For today’s second challenge post I am to share four books. In a change from previous posts on this subject, today I will be sharing four works of non-fiction that have been a source of great entertainment, happiness and inspiration over the years.
1. The Highlands and their Legends (by Otta F. Swire)
I used to use some of the tales in this book as inspirational starting points for my creative writing. As my stories blended fantasy and reality, I would source ideas from traditional folklore and update them for contemporary times. At one point I had the whole series Swire wrote on this subject (including The Isle of Skye and its Legends, The Inner Hebrides and their Legends and The Outer Hebrides and their Legends) but alas this source of wonder has slipped into the abyss of breakdown and poverty.

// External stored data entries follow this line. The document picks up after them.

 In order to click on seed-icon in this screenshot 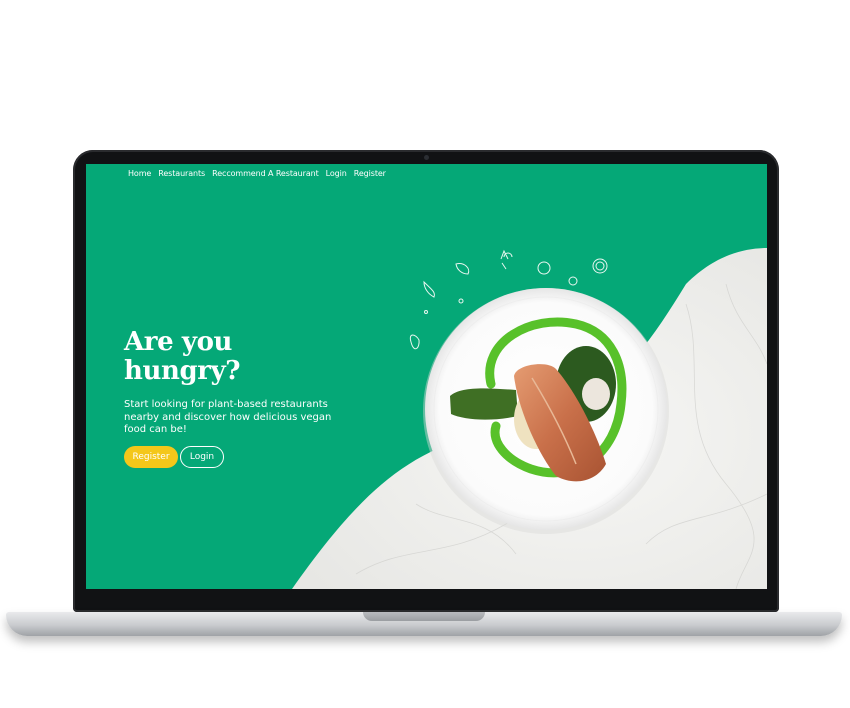, I will do `click(461, 301)`.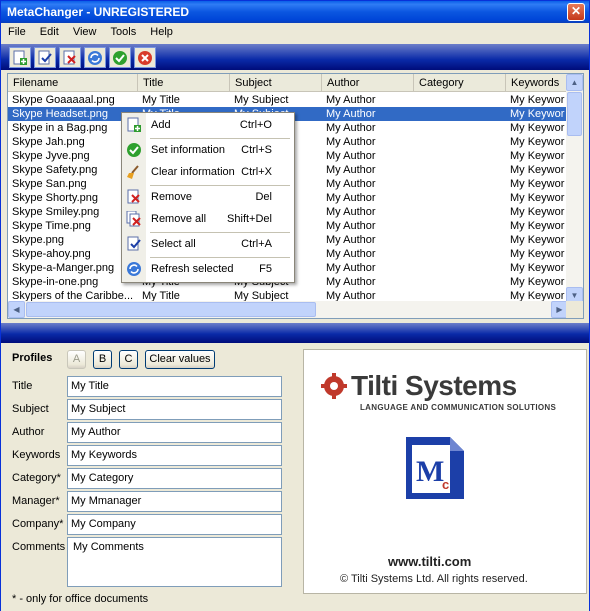 Image resolution: width=590 pixels, height=611 pixels. I want to click on subject-field: My Subject, so click(174, 410).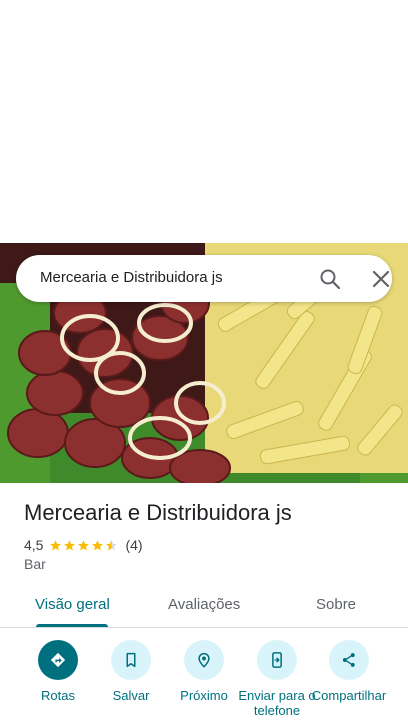  I want to click on place-name: Mercearia e Distribuidora js, so click(158, 512).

They are beautifully written collections and the best on the subject of myth and folklore that I’ve ever come across.
2. How to Dominate Men and Subjugate Women (by Alva Bernadine)
My favourite photography book used to live on my shelf alongside several other photography folios. Right beside it I positioned an exceedingly cheap and tacky book entitled “Nude Photography” (a collection of some of the most uninspired, tedious nude photography you are ever likely to come across) to test a hypothesis. My theory was people will always go for something with ‘nude’ in the title – even if the book right beside it contains far more innovative, sensual and erotic images.
No-one ever went for Bernadine. Not once!
3. Hitchcock | Truffaut (by Francois Truffaut and Alfred Hitchcock)
I once stole a copy of this book from the school library and refused to return it as I couldn’t find it anywhere else. It is made up of transcripts of interviews conducted between master film-makers Francois Truffaut and Alfred Hitchcock on the latter’s life and work.
One of the greatest books on film-making I have ever read and a must for anyone with an interest in the subject.
4. Inverness (by James Miller)
This book was instrumental in the research for The Ghosts That Haunt Me and the creation of ‘my’ Inverness.
A stunning history book that takes us from the early days of the city’s foundation through to the changes of the new millennium. Sadly little-read outside of Scotland, it is a superb book and a must for anyone interested in Scottish history and/or the capital of the Highlands.